Rinspeed eXasis

Rinspeed Exasis

Future vehicles not only will have fuel sipping engines, but they’ll also have to go on a weight reduction diet to get significantly better mpg while also producing fewer emissions, including greenhouse gases. However, weight reduction cannot come at the expense of compromises in safety or comfort. The answer will likely come from new lightweight materials like advanced composites and plastics, something that Bayer MaterialScience emphasized with the unveiling of the eXasis concept car at the 2007 Geneva Motor Show.

“Cars must become even lighter to save CO2, and you can’t achieve this without modern plastics,” says Ian Paterson, responsible for Marketing and Innovation at Bayer MaterialScience. “Just as important, environmentally compatible cars must be seen as fun, otherwise no one would buy them.”

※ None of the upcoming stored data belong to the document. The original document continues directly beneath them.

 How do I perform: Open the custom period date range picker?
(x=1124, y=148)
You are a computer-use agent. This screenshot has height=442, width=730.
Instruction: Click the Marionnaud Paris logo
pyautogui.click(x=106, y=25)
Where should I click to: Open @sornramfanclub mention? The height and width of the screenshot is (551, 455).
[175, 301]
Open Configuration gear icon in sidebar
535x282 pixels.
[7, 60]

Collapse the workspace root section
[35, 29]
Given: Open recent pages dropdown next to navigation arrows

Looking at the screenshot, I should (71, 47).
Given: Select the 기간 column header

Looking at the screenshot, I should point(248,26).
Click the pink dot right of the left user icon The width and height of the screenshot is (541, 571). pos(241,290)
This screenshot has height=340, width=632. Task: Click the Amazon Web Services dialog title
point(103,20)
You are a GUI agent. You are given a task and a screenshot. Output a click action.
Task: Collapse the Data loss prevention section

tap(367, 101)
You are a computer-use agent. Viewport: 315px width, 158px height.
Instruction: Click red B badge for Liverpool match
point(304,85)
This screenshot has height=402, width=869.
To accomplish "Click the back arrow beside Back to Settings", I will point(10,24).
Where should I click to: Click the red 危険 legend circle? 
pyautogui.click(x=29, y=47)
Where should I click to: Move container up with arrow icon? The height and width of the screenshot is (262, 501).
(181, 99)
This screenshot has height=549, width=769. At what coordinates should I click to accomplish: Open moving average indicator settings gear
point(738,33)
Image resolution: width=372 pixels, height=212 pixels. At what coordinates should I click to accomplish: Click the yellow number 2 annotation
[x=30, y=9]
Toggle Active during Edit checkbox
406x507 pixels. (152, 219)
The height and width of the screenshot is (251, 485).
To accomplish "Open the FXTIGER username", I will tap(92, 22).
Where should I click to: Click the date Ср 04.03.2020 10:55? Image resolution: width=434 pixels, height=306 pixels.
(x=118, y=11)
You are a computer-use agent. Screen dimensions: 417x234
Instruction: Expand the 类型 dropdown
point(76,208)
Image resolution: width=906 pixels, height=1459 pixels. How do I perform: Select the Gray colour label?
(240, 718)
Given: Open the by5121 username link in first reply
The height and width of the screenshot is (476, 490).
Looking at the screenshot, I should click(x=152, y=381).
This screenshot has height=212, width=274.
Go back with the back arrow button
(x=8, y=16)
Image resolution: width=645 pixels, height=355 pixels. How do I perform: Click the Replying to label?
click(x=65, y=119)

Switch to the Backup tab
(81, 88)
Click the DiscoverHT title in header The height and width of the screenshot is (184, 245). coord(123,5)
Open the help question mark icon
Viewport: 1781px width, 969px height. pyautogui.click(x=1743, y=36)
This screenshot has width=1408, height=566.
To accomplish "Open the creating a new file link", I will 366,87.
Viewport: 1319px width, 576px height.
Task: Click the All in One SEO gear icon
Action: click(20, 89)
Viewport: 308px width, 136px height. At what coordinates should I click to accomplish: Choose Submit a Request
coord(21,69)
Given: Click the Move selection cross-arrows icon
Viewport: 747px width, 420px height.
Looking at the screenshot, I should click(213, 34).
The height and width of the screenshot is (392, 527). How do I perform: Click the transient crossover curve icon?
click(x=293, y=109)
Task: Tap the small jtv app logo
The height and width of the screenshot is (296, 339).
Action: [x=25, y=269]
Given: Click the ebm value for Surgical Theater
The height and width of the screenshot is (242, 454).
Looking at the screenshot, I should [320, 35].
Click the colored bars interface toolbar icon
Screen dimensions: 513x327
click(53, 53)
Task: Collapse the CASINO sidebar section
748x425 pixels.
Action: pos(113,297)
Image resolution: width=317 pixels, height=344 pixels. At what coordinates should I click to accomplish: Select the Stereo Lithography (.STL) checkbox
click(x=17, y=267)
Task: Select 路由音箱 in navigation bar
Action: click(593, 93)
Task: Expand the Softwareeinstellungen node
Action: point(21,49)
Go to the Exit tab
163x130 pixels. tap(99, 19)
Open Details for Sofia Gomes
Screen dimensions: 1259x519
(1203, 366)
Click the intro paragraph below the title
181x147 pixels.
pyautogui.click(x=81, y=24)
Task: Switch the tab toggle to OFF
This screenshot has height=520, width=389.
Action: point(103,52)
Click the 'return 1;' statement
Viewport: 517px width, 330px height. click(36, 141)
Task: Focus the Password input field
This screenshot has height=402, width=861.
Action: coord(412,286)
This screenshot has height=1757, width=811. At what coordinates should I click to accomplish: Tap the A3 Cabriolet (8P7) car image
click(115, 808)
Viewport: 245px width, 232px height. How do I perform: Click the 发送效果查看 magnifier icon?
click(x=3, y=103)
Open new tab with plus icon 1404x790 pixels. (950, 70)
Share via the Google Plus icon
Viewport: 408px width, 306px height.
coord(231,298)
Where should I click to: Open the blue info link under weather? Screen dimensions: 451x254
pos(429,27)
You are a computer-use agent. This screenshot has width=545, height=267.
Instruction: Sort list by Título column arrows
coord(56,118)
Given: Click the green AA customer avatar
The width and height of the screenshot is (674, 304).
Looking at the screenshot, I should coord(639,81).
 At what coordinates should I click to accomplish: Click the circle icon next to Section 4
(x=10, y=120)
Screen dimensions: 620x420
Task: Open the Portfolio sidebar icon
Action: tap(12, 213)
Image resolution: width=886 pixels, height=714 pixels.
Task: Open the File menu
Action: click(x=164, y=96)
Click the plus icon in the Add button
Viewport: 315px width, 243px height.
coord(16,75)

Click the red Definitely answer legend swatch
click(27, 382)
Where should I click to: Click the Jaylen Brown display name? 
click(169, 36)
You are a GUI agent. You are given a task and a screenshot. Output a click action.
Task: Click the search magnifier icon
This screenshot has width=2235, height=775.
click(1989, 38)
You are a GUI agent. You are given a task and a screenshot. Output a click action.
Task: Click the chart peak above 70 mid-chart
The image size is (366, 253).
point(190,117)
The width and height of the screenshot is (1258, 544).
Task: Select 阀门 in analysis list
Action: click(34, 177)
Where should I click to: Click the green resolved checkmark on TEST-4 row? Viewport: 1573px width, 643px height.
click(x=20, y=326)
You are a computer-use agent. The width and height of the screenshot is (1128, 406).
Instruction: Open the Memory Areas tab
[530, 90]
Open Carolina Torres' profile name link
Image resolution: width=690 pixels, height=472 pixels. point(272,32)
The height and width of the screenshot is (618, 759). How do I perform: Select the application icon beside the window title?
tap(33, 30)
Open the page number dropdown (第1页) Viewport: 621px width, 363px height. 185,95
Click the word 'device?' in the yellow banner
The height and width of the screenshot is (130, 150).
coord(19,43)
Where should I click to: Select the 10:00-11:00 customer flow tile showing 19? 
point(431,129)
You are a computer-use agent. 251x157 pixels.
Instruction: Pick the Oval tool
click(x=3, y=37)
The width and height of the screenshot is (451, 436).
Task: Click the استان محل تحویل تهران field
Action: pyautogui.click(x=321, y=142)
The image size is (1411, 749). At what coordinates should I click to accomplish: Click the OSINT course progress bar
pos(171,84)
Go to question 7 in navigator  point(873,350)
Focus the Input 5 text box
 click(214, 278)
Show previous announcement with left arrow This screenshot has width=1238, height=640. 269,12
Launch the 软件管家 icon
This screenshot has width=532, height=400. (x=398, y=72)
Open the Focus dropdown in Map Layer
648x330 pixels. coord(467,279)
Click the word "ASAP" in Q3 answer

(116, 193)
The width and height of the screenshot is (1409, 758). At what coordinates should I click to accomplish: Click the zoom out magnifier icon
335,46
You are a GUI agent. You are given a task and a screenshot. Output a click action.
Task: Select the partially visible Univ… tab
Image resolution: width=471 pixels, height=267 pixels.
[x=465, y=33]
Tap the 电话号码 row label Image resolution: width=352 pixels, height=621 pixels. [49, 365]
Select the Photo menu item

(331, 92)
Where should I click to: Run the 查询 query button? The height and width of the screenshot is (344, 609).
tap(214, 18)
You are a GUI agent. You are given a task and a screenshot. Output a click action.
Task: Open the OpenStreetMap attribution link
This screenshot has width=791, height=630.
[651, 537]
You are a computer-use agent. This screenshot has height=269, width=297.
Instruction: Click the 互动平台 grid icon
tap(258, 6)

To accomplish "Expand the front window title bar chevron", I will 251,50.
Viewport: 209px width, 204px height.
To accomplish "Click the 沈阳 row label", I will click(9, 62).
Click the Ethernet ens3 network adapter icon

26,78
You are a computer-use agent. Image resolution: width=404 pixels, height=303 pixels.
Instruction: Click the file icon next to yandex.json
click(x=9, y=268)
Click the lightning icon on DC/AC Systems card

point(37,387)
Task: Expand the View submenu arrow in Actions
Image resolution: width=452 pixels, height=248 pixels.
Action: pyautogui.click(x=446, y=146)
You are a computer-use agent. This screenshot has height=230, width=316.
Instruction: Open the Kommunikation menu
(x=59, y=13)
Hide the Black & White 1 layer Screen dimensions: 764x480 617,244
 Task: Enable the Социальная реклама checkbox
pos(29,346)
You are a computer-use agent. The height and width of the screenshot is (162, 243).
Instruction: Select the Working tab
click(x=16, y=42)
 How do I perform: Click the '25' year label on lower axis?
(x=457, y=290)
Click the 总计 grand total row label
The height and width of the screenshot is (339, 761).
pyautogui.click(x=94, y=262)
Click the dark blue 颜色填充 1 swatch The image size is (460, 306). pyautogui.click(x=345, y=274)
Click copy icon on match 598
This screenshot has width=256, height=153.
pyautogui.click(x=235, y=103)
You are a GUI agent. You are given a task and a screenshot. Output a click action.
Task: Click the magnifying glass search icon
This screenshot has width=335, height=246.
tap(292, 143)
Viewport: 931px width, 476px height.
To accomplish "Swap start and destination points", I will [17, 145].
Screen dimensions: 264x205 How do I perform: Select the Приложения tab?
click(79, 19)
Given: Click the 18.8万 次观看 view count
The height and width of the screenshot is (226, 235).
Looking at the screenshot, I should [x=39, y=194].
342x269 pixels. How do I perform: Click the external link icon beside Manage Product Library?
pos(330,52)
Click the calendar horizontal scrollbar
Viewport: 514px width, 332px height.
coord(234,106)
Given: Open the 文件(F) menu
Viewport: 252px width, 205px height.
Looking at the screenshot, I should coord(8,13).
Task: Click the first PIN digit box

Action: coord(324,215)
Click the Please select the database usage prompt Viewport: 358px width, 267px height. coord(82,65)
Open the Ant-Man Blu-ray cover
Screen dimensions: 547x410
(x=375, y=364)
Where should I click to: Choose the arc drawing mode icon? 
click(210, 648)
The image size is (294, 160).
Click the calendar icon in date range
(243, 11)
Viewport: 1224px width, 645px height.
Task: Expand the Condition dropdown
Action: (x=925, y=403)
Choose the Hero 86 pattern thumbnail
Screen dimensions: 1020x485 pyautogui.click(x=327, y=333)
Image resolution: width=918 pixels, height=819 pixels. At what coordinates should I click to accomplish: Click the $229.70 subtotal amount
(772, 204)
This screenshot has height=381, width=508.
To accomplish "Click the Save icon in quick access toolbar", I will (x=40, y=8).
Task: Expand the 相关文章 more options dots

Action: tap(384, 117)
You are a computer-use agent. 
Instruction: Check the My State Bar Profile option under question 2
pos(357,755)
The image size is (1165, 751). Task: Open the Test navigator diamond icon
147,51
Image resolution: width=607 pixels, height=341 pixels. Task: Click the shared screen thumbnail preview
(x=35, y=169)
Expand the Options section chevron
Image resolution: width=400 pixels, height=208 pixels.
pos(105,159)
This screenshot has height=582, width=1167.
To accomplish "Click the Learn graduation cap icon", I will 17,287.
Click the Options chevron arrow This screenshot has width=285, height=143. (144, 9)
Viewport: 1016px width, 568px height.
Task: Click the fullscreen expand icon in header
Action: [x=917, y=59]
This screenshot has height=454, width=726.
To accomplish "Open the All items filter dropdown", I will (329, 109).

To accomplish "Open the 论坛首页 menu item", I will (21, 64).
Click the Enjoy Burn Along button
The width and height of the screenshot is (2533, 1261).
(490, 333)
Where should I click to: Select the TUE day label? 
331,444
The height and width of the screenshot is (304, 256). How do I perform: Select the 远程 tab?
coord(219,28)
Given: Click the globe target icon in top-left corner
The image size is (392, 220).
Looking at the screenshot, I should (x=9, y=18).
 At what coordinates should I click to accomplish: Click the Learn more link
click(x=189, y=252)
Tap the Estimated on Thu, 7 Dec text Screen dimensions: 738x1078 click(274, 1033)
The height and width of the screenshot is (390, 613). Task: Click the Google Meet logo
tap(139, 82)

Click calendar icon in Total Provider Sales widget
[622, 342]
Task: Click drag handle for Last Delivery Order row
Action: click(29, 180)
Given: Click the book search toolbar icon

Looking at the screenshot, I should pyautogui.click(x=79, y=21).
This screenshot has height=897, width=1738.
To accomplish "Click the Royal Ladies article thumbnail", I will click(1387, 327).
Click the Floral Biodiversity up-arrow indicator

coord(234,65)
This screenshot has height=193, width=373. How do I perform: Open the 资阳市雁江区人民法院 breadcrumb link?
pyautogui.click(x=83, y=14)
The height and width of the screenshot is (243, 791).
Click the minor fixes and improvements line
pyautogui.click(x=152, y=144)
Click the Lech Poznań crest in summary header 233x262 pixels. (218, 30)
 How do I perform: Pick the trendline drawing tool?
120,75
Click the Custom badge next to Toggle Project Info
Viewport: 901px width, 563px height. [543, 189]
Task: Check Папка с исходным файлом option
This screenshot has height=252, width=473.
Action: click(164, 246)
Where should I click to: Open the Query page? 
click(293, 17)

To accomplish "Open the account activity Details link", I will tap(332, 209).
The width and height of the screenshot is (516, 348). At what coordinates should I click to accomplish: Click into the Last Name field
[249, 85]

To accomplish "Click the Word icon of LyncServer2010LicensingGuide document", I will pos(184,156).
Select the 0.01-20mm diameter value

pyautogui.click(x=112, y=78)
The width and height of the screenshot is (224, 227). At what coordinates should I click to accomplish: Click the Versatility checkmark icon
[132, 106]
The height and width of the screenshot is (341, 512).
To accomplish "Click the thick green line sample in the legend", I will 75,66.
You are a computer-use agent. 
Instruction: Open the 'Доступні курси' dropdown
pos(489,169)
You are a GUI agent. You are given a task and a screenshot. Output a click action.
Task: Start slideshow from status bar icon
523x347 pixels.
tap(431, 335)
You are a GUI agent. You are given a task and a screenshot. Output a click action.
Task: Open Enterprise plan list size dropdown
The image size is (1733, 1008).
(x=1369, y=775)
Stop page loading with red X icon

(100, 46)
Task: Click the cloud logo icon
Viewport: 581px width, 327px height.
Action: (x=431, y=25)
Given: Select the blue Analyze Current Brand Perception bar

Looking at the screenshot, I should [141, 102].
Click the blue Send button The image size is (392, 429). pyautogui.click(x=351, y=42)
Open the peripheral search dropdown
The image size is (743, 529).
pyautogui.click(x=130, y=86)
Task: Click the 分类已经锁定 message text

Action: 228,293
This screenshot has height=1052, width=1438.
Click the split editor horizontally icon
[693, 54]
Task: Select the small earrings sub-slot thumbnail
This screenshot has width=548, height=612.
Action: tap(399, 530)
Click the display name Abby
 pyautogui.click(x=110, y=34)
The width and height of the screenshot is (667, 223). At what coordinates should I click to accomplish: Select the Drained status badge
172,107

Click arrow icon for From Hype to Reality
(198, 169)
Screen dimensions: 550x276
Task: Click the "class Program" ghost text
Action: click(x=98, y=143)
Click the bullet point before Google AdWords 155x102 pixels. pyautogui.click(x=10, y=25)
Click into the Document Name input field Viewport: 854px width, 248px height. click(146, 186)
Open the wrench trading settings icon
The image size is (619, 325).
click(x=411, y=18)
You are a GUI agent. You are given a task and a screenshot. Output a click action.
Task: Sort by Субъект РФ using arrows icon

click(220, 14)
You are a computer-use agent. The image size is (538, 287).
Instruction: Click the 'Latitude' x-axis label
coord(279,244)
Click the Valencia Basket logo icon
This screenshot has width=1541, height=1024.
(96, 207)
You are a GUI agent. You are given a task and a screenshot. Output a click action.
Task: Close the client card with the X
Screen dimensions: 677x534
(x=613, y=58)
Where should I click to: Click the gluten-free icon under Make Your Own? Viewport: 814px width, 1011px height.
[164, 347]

The two-seat roadster was designed and developed with the assistance of Frank M. Rinderknecht’s Rinspeed. This Swiss-based specialty, custom, and prototype car builder is noted for its performance tuning of Porsches and BMWs. It’s also the source of some pretty wild concept cars, as noted in the article on Rinspeed’s natural gas-powered Senso on our Features page.

Rinspeed Exasis Front Detai

With its load-bearing aluminum chassis and extensive use of lightweight plastics in its construction, the eXasis weighs just 1650 pounds. The body and floor are made of transparent Bayer MaterialScience plastic Makrolon polycarbonate. Two occupants sit in tandem in special Recaro seats with a dozen transparent Makrolon PC ribs. Head restraints and armrests are made of transparent Technogel, a lightfast, elastic, and plasticizer-free polyurethane gel, which feels soft and warm and makes the seats particularly comfortable.

Aluminized glass fiber materials are used for wheel rims, trim, wishbones, fuel tank, and headlamps. Other high-tech plastics like Desmopan thermoplastic polyurethane, Baytron P polymer, Makrofol PC film, and Bayblend PC/ABS blends are used for cable sheathing, touch panels, instrument displays, and other components.

Performance is not compromised by the eXasis’ lightweight nature even though it is powered by a two-cylinder, 750 cc Weber engine running on E85 ethanol. The extremely lightweight engine makes 150 horsepower, giving the eXasis a top speed of 130 mph and acceleration that takes the car from 0 to 62 mph in about 4.8 seconds. It gets 37 mpg on E85 or 52 mpg on gasoline.

Needless to say, the eXasis is not destined for production, but built to showcase the use of advanced lightweight materials…thus the reason for its transparent body panels.